The exhibition displays only a fraction of Kubrick’s archive (it’s more than 800 meters long). During the first few months, I visited the archive (UAL) regularly, looking for hidden gems, film by film. Some of the material I have selected is very personal and/or reveals Kubrick’s unique approach to filmmaking. In addition, we have tracked down some never-seen-before items from designers and artists that Kubrick collaborated with.
How did you deal with the major themes of Love/Eros, War/Violence, Madness presented in Mr Kubrick’s films?
AG: While the exhibition guides the visitor from film to film, instead of following a chronological approach we decided to re-arrange the order of the films. This has created interesting overlapping narratives, for example with the censorship and controversy surrounding Lolita and A Clockwork Orange or Kubrick’s treatment of war and violence in Spartacus, Paths of Glory and Full Metal Jacket.
Long before Wes Anderson, on several films such as Full Metal Jacket, The Shining and 2001: A Space Odyssey, Kubrick put the character in the middle of the scenes exactly at the vanishing point, surrounded by symmetrical shots. Did you choose to reflect the Kubrick’s perspective, while working on the exhibition’s scenography?
AG: Kubrick’s one-point perspective is one of his most iconic film techniques and it was important for us to give it a prominent place within the exhibition. We have worked very closely with the exhibition’s designers, Pentagram, on a beautiful entrance installation that everyone should come and see!
Kubrick’s editing, and “match-cut” technique; the steadicam, the front-projection and slit-can. A meticulous obsession for details, and the fearless ambition to push the boundaries of everything that had been invented before. Mr Kubrick’s photography, and pioneering use of Zeiss Planar lens, originally designed for the NASA, to shoot Barry Lyndon, as well as other ground breaking implementation of zoom, and photographic technologies. And again, his selection of the music in the movies, of which he said: "A film should be more music than a novel. It should be a progression of moods and feelings. The theme, what lies behind the emotions, the meaning; all this comes later ". How are these subjects addressed within the exhibition?
AG: A great selection of subjects and I can tell you that, in fact, all are addressed in the exhibition, either in the context of process and development, in relationship to the final picture or from the point of view of the designers and engineers Kubrick collaborated with. One of my favourite items in the exhibition is actually the NASA lens (developed by Zeiss) which allowed Kubrick to film by candlelight. We have also invited designer Moritz Waldemeyer to create an installation that comprises of 100 digital candles inspired by Kubrick and Barry Lyndon.
Stanley Kubrick is considered the most important film director of our time.
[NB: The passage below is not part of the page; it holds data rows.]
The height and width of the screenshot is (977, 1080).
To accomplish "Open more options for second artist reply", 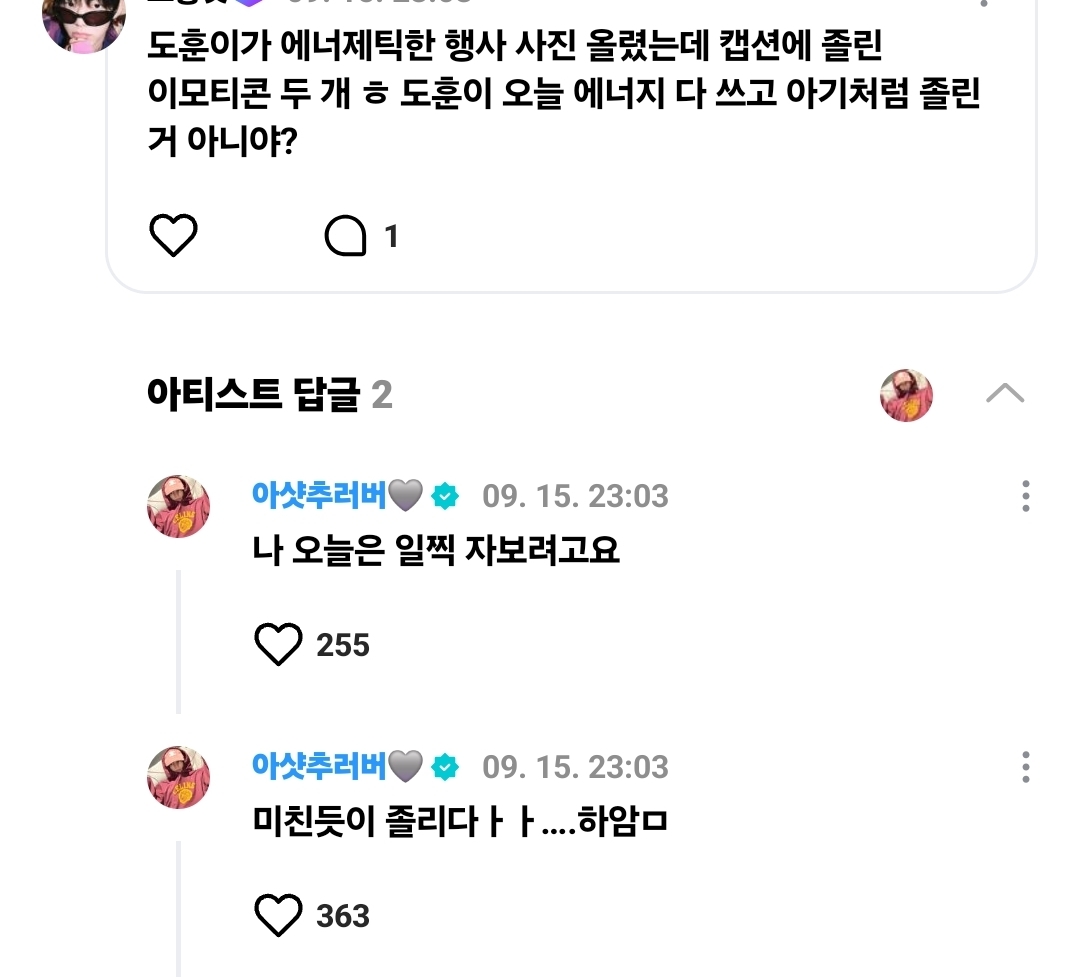I will (x=1025, y=767).
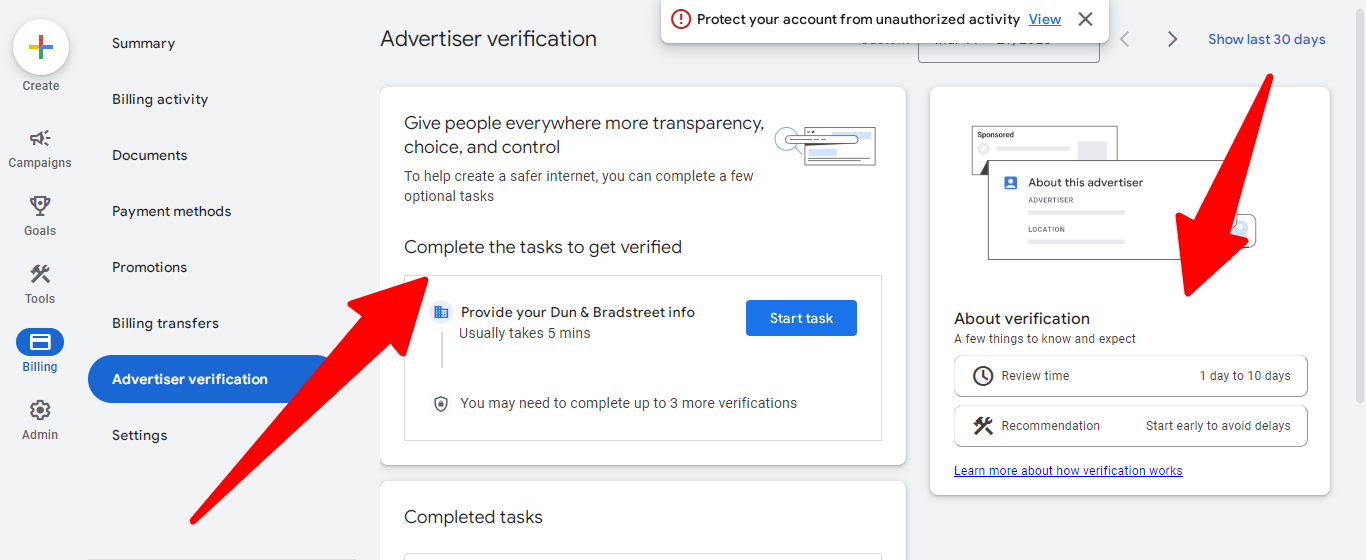Select the Billing card icon

[x=40, y=342]
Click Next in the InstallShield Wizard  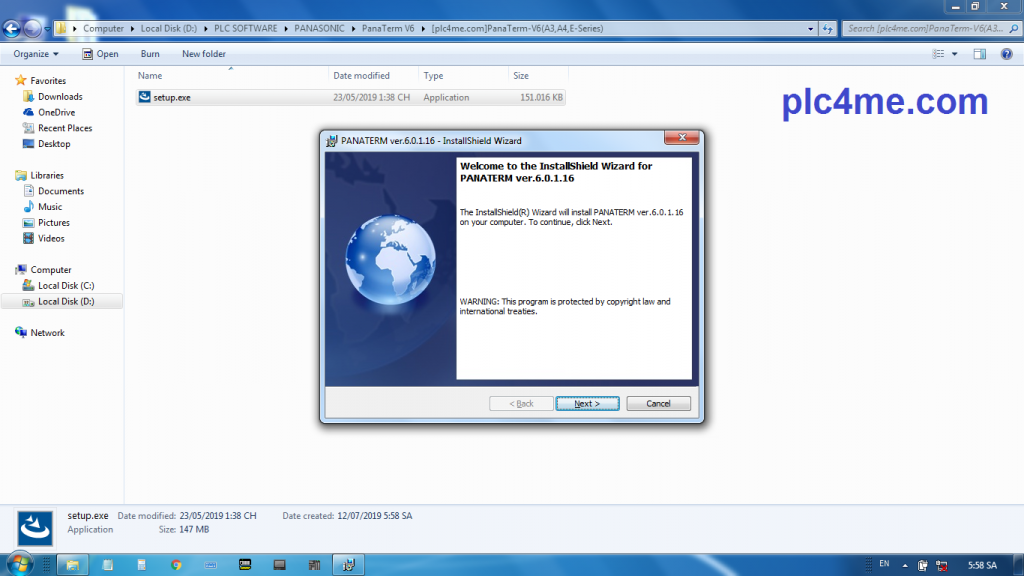click(x=587, y=404)
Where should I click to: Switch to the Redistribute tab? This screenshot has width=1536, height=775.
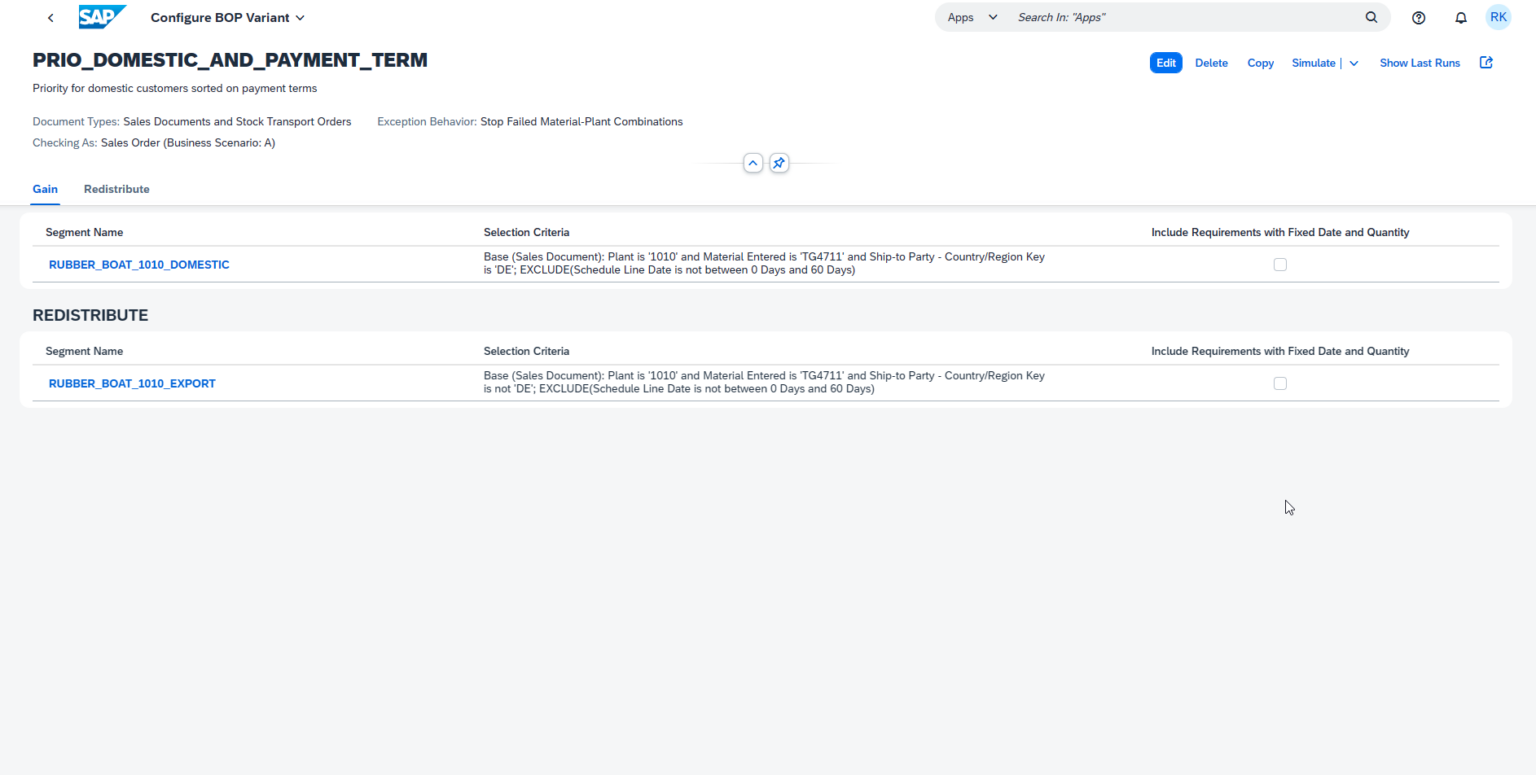[116, 189]
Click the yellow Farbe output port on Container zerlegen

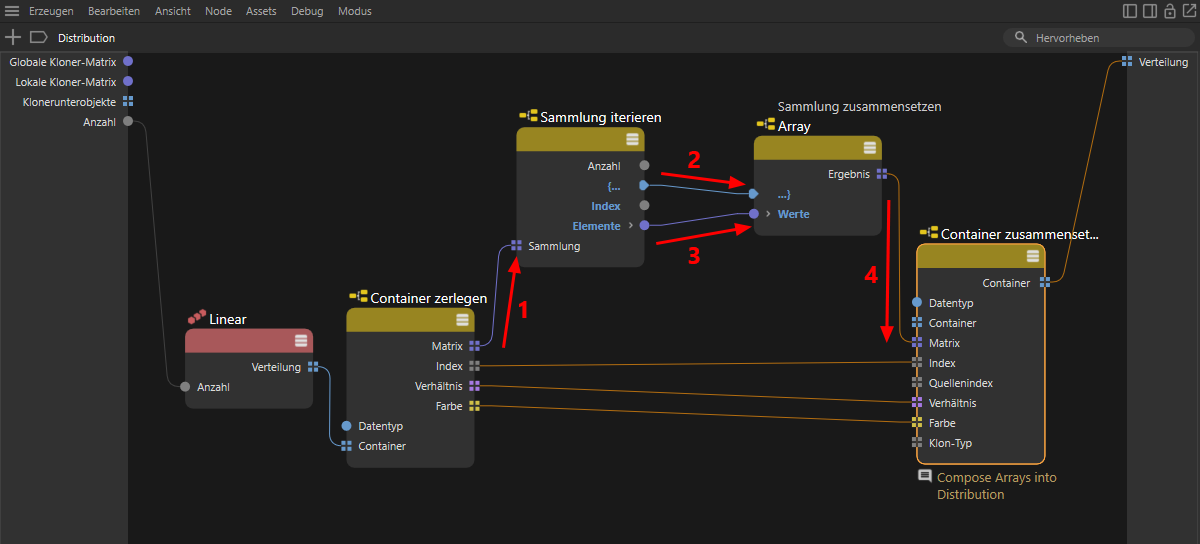(474, 406)
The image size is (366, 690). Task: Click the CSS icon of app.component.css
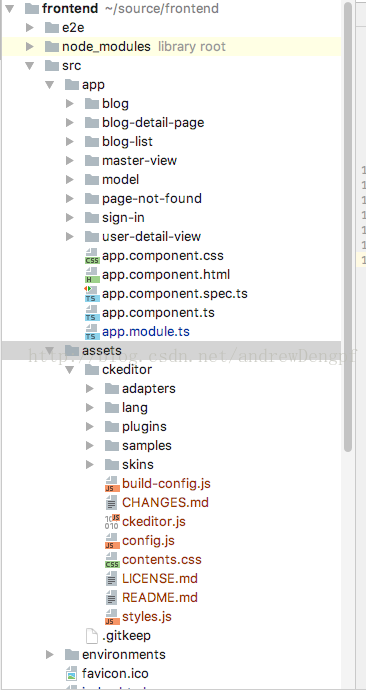pos(92,256)
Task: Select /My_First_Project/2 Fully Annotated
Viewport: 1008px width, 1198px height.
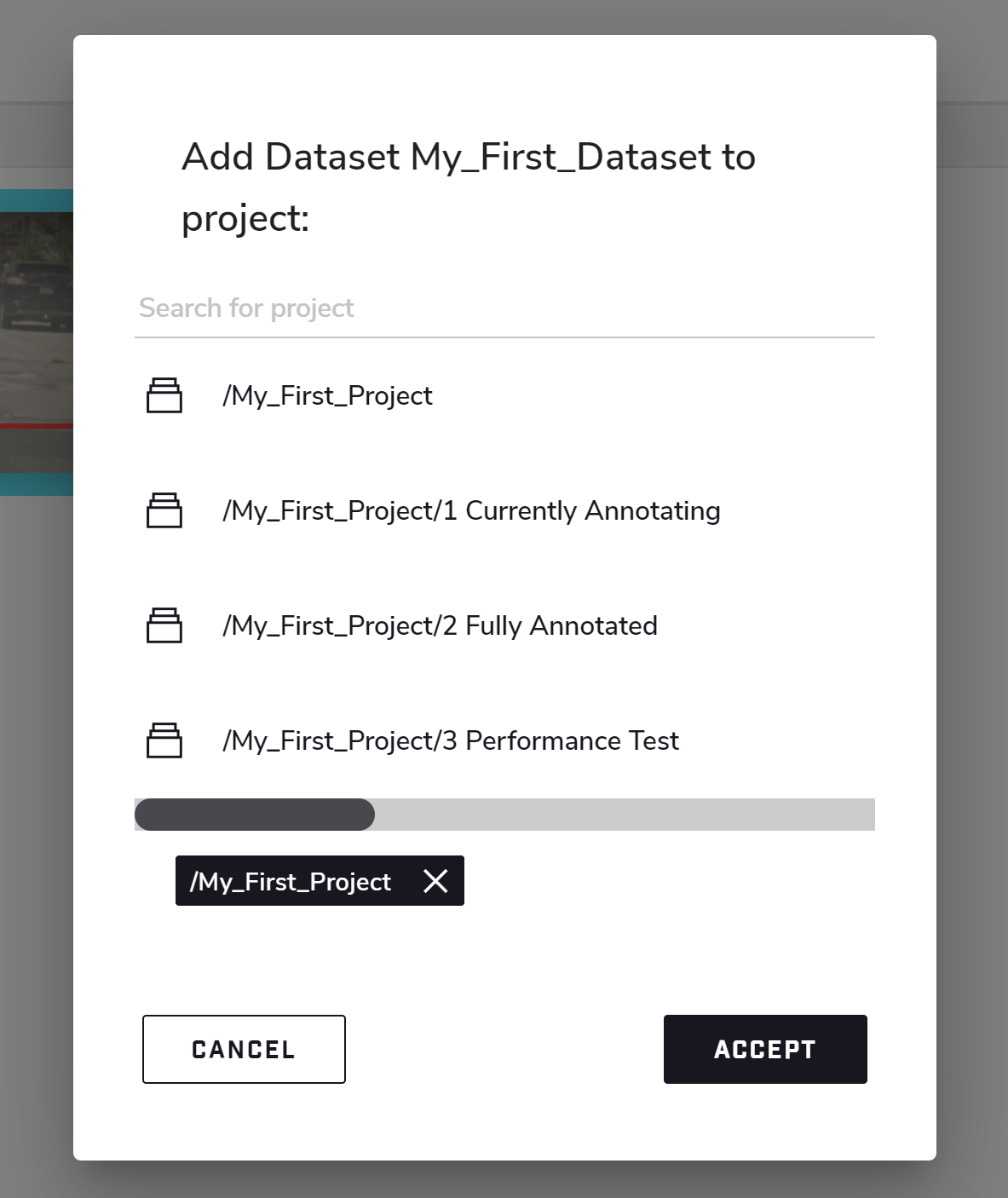Action: tap(441, 625)
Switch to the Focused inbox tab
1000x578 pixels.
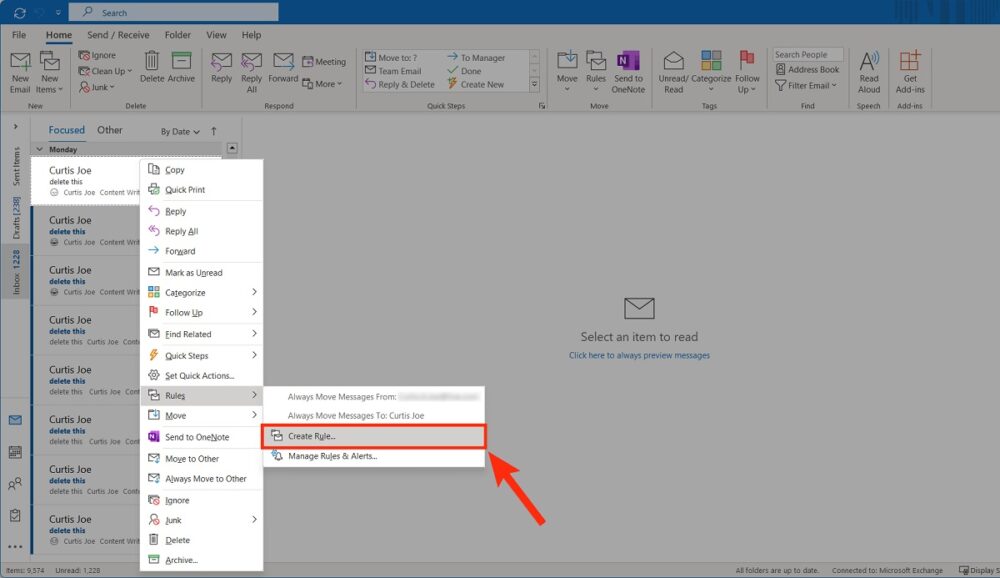click(x=66, y=129)
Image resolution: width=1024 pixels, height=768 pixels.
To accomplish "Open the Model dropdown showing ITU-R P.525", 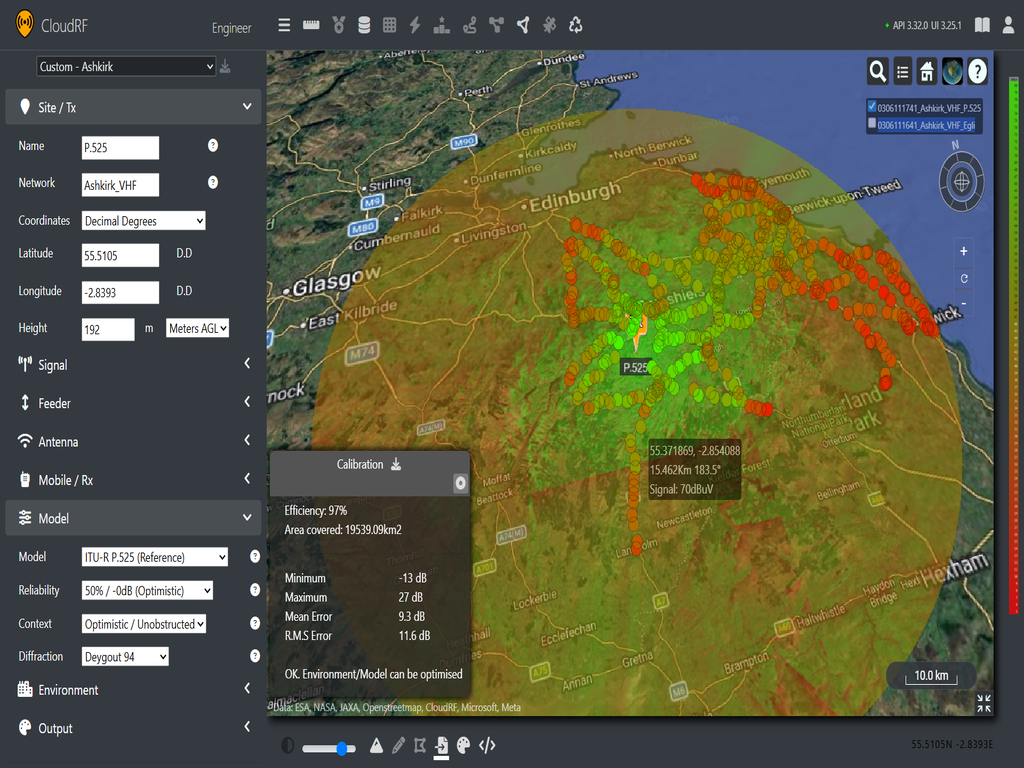I will click(x=154, y=556).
What is the legacy of his aesthetic values nowadays? AG: Kubrick continues to inspire filmmakers and designers today. What I love most about Kubrick films is that each of his films explore a different genre, yet, at the same time, redefine said genre. With 2001: A Space Odyssey, Kubrick changed the science fiction film genre, paving the way for others such Star Wars or Blade Runner. Today, 51 years after its premiere, it still continues to amaze its viewers. His vision of the future was spot on – the Newspad (designed by Eliot Noyes, IBM, and Harry Lange) is a spitting image of today’s iPad; the Bell Picture Phone that Heywood Floyd uses to video call his daughter (she was, in fact, Kubrick’s daughter), is a clear forerunner of Facetime and Skype. He was a filmmaker who collaborated closely with designers and used the latest technology to build screen worlds in obsessive detail. He researched every detail in search of authenticity, always looking for something to be ‘just right’. His approach to filmmaking was unique and that makes his films still relevant and exciting today.